Even though net interest income took a hit year over year, the same cannot be said of non-interest income. The rise for the most recent quarter was from $3.1 million last year to $3.4 million this year. And for the first half of this year, it was $6.5 million compared to the $2 million reported last year. This is mostly because, last year, Preferred Bank incurred $4.1 million in net losses on the sale of investment securities. This more than offset growth elsewhere, such as the rise in letters of credit fee income from $2.9 million to $3.3 million. Unfortunately, these improvements were not enough to prevent net income from dropping. In the most recent quarter, the company generated profits of $33.6 million. That's a decline from the $37.9 million reported one year earlier. For the first half of this year, the $67.1 million that the company generated was down from the $76 million reported for the first half of 2023.
When it comes to valuing the company, the first thing I did was look at its price relative to earnings. I actually annualized the results that we have seen so far for 2024 to get a more conservative reading than if we were to use results from 2023 as a whole. During this, we get a price to earnings multiple of 7.9. In the chart above, I compared Preferred Bank to five similar firms. And of the five, it ended up being the cheapest. Unfortunately, that was not the case on a price to book or price to tangible book basis. In the chart below, you can see exactly what I mean. On a price to book basis, four of the five institutions ended up being cheaper than our target. Fortunately, this drops to only two of the five when using the price to tangible book approach.

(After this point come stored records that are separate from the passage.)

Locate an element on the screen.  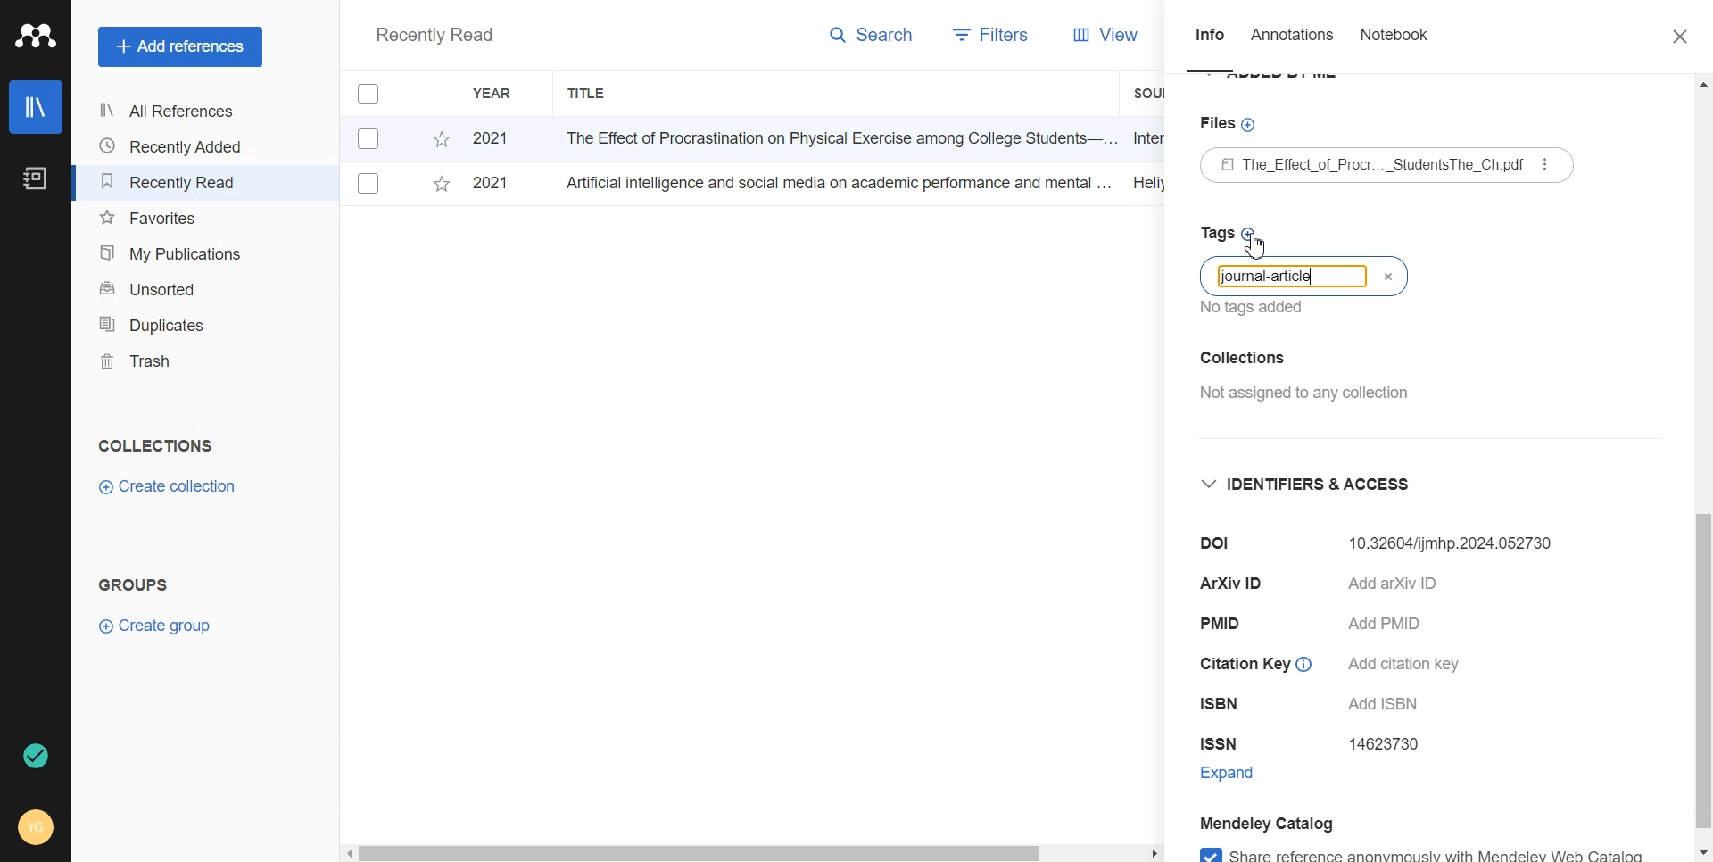
Artificial intelligence and social media on academic performance and mental ... is located at coordinates (835, 182).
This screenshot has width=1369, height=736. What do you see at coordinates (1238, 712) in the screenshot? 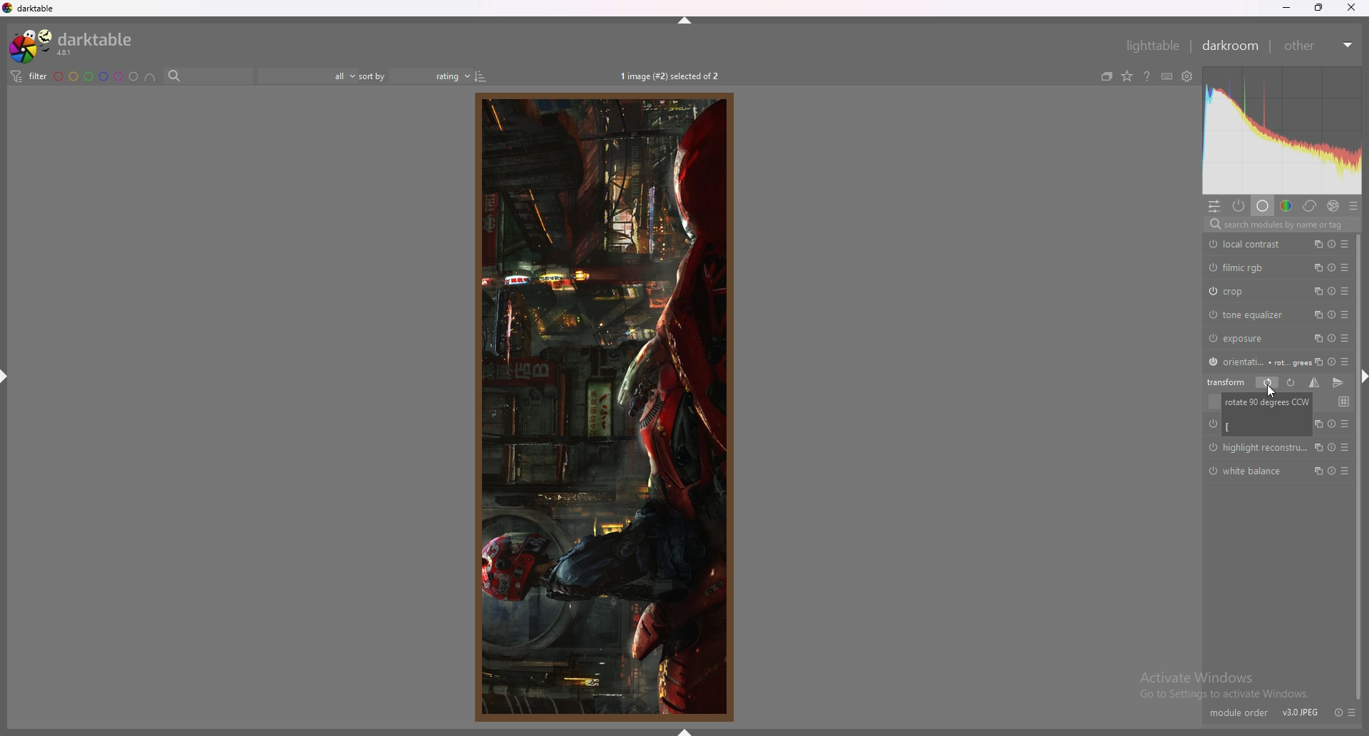
I see `module order` at bounding box center [1238, 712].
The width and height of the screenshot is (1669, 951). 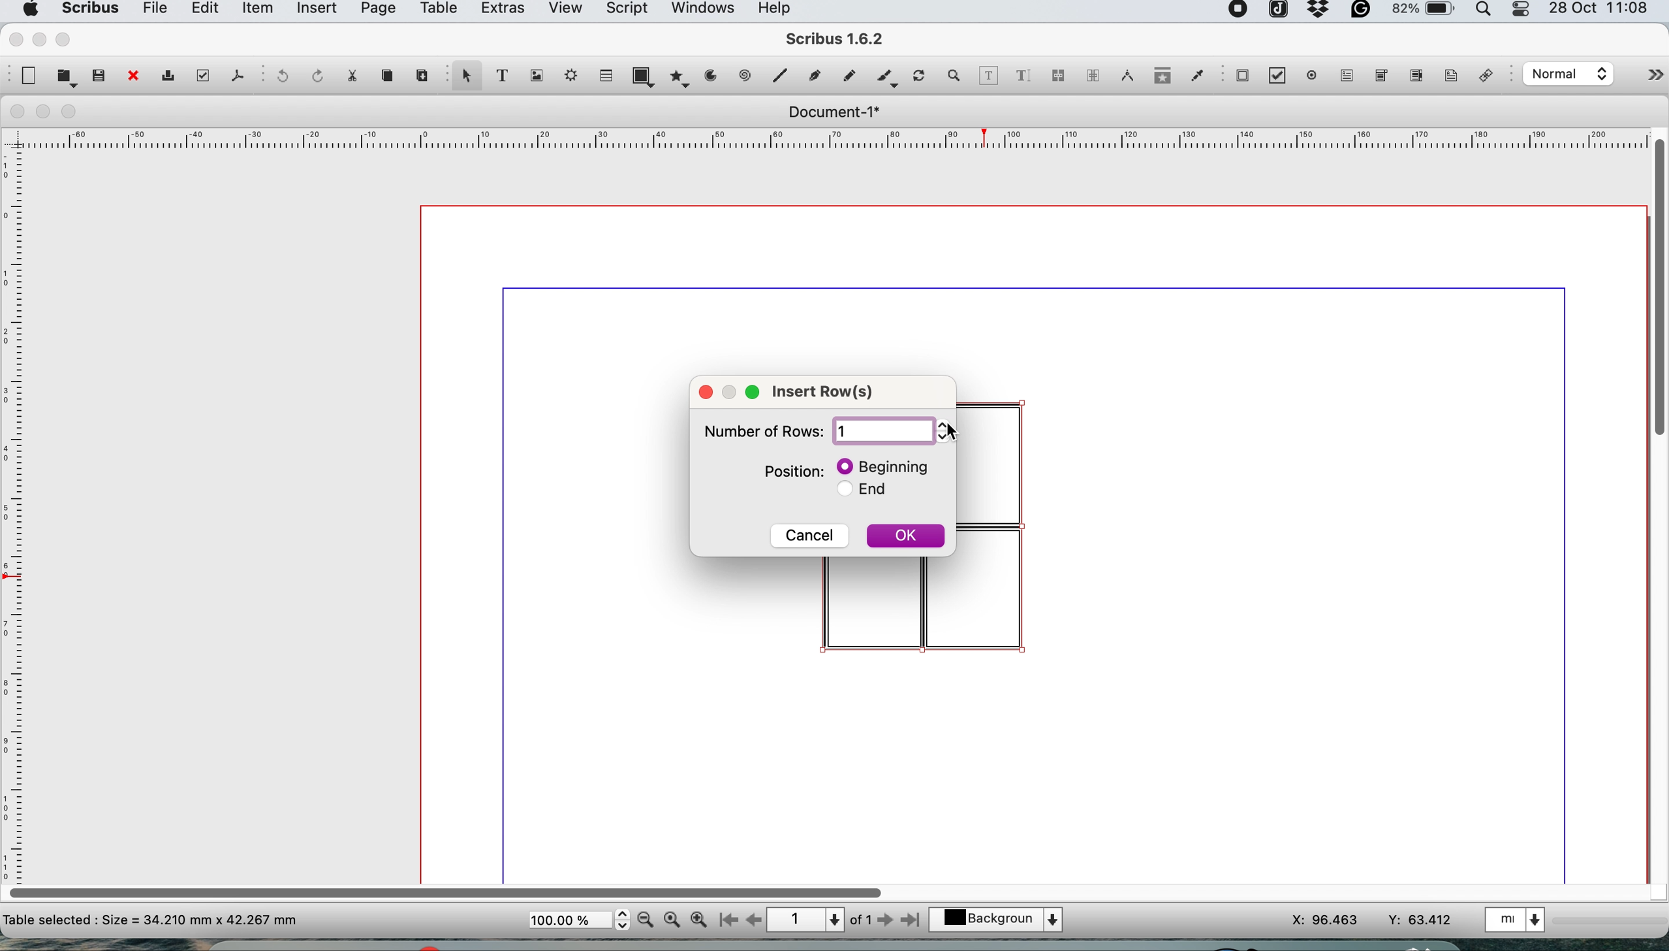 What do you see at coordinates (1003, 921) in the screenshot?
I see `select the current layer` at bounding box center [1003, 921].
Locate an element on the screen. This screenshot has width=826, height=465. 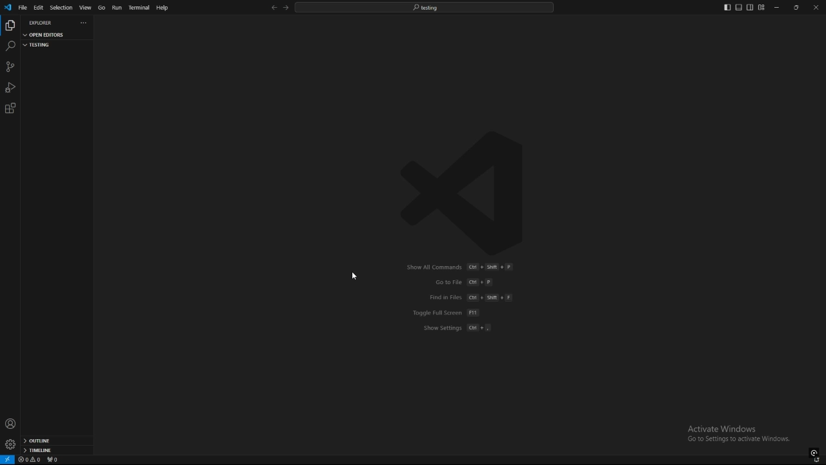
testing is located at coordinates (51, 45).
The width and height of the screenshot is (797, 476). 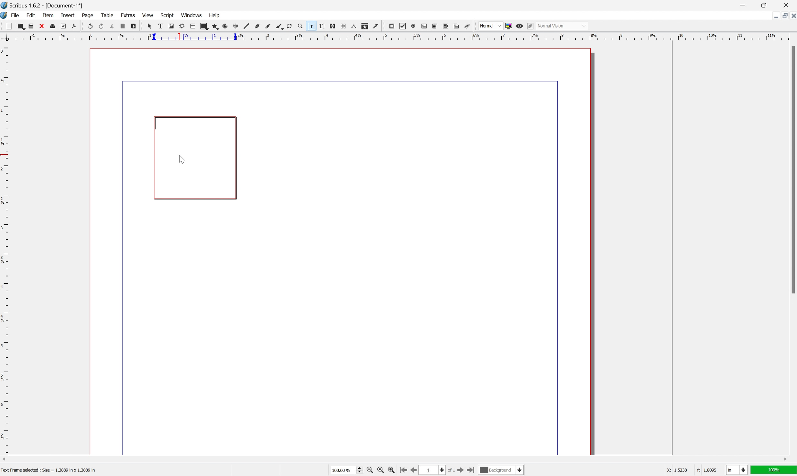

Another thing that we should be paying attention to is asset quality. Normally, asset quality is higher when you are talking about an institution that has a large portion of its revenue coming from non-interest income. But that's not what we see here. With a return on assets of 1.97%, as shown in the first chart below, Preferred Bank is superior to the other five companies I am looking at in this article. The same can be said, looking at the subsequent chart, when it comes to return on equity. Once again, our candidate is the crème de la crème.
Takeaway
Fundamentally speaking, the picture for Preferred Bank has been quite solid. It is disappointing to see the drop in profits this year. But not everything can be perfect. Debt remains low, while securities and loans follow deposits higher. Shares are cheap on a price to earnings basis and, relative to similar firms, they aren't exactly expensive when it comes to book value. Asset quality is high on both fronts. Add all of this together, and I do think that keeping the company rated a ‘buy’ is sensible.